_Task statement_.
Please substitute "button" for every "icon" in the data below and leave everything else unchanged.

_Target position data_.

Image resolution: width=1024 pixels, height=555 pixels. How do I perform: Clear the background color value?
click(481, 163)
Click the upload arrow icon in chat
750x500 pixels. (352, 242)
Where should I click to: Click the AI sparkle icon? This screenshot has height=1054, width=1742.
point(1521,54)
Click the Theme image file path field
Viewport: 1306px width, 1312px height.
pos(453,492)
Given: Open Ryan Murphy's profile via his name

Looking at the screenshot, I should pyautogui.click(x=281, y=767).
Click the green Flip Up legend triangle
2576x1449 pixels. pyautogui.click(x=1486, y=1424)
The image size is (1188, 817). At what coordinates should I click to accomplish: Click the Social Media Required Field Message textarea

_Solution for this exercise_.
Image resolution: width=1024 pixels, height=555 pixels. How do I perform: Clear the background color value?
click(481, 163)
Click the upload arrow button in chat
750x500 pixels. (352, 242)
Where should I click to: Click the AI sparkle button? This screenshot has height=1054, width=1742.
point(1521,54)
Click the Theme image file path field
Viewport: 1306px width, 1312px height.
pos(453,492)
Given: Open Ryan Murphy's profile via his name

Looking at the screenshot, I should pyautogui.click(x=281, y=767).
Click the green Flip Up legend triangle
2576x1449 pixels. pyautogui.click(x=1486, y=1424)
The image size is (1188, 817). At what coordinates should I click to accomplish: Click the Social Media Required Field Message textarea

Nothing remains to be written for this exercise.